Many research-oriented institutions, including the very highly ranked institutions, pay lip service to, but are not nearly as focused on demanding good teaching as well.  Professors who are prolific publishers in these institutions often negotiate minimal instructional and classroom contact with students.

At William & Mary, on the other hand, prospective faculty know that both research and teaching are part of the institutional demand.  In a sense, then, the faculty is self selected.  A person who is primarily interested in research and sees teaching as an interfering nuisance would not want to be a faculty member at William & Mary.  Neither would people who just want to teach, because William & Mary pays the higher salaries and demands research productivity of their tenure line faculty.

I do know that several of our new faculty this year were advised by professors at their doctoral institutions not to interview here because of the teaching demand which, they were told, would interfere with the development of their research careers.  I don’t know if we are unique in this regard, but I do know that we are very rare.

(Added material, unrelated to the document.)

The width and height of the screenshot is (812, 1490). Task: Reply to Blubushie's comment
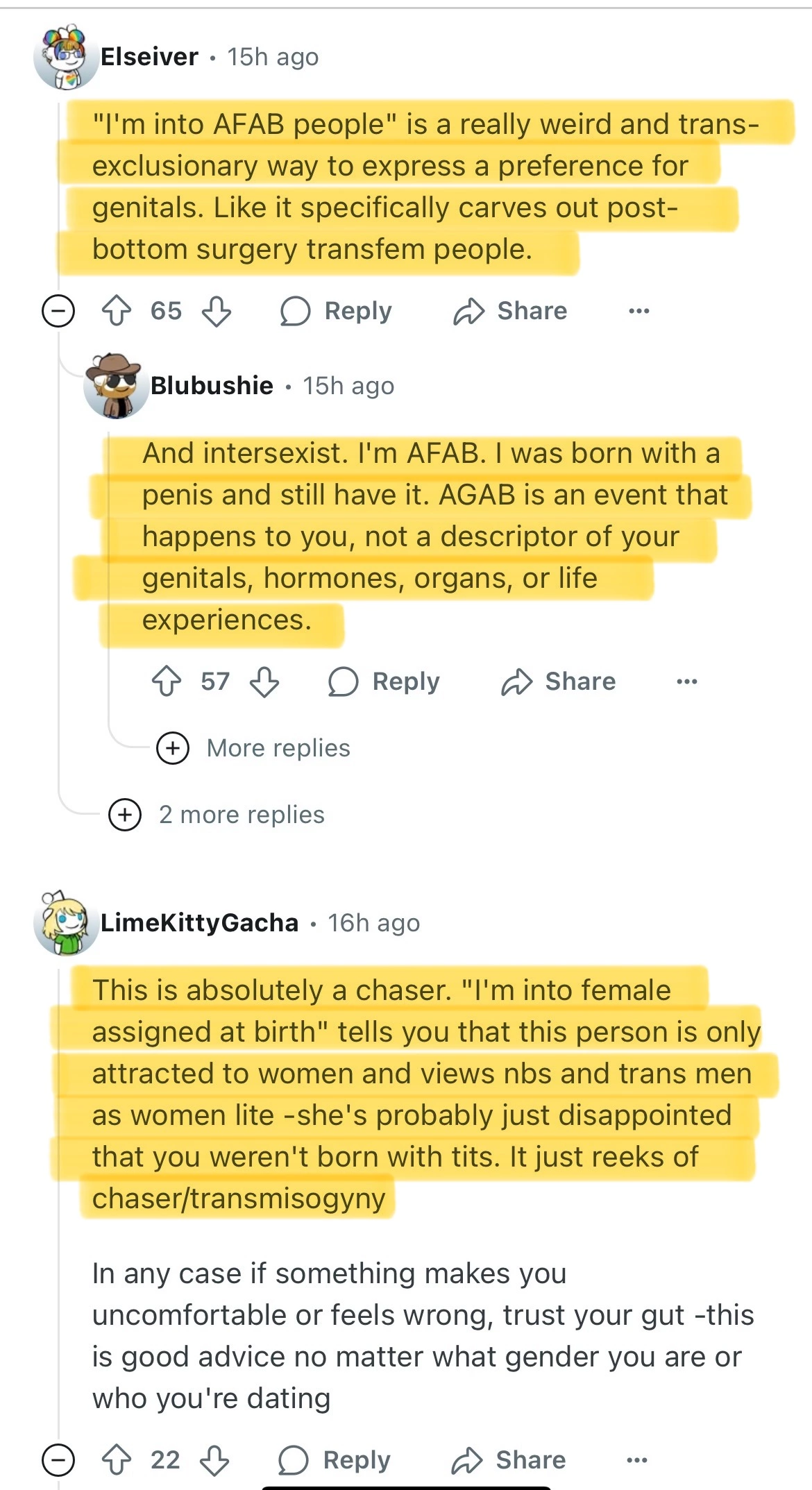(x=384, y=681)
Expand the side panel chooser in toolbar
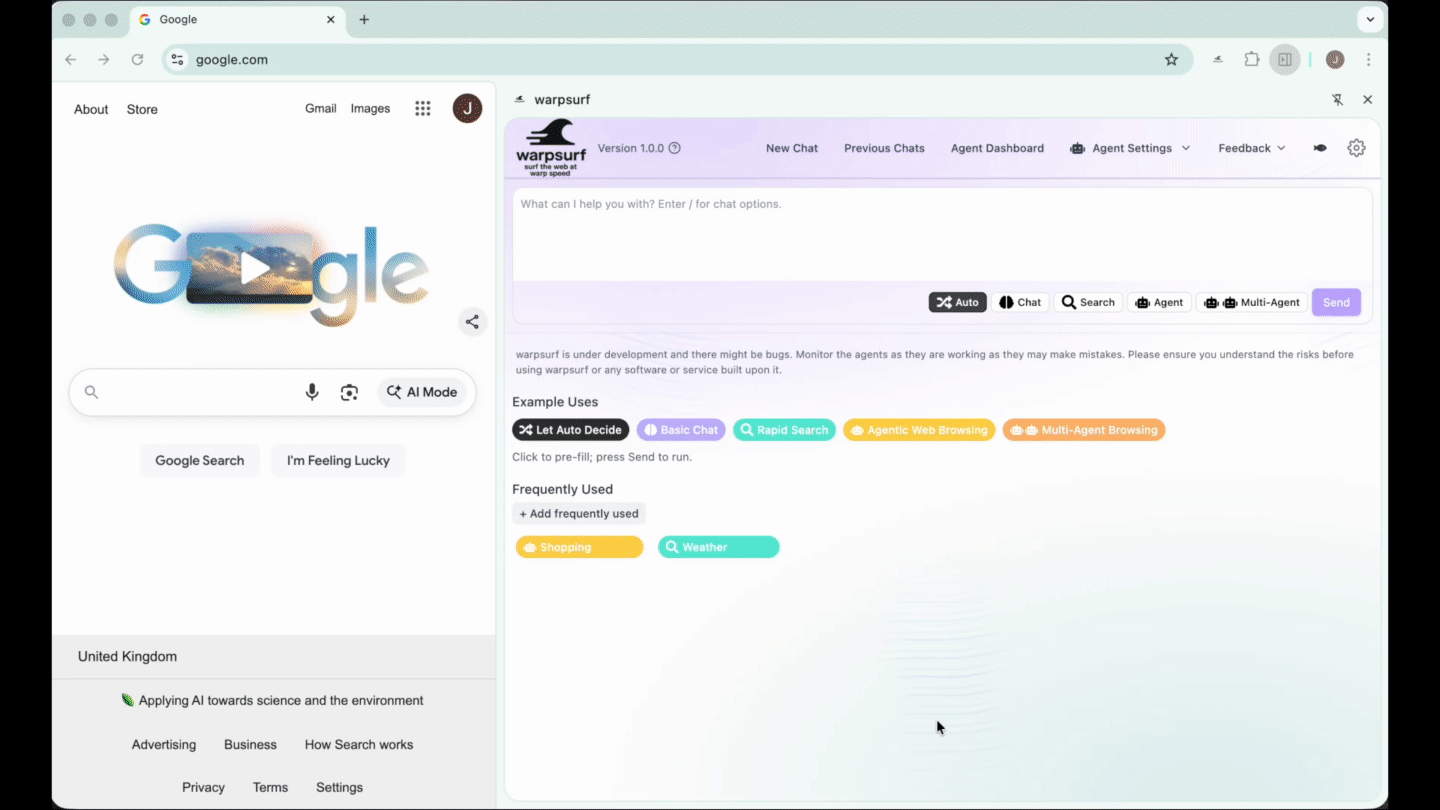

And the byproduct of all of this is that we move students so far.  We have small classes.  We pay a lot of attention  to the individual students.  Virtually every student at William & Mary’s Mason School of Business will tell you that the professors were wonderful teachers, that they cared, and that thy would work with them individually to help them succeed in mastering the subject matter.

And, after their first year, going up against the best that the very top ranked schools have to offer in internships, our students routinely come back and tell us that they believe that they were at least as well prepared, an usually better prepared, than the other interns whom they worked with.

But all of this gets to be a differentiator only if it is so known and apprediated.  I’ve got to believe that it would be appreciated.  How do we get it to be known?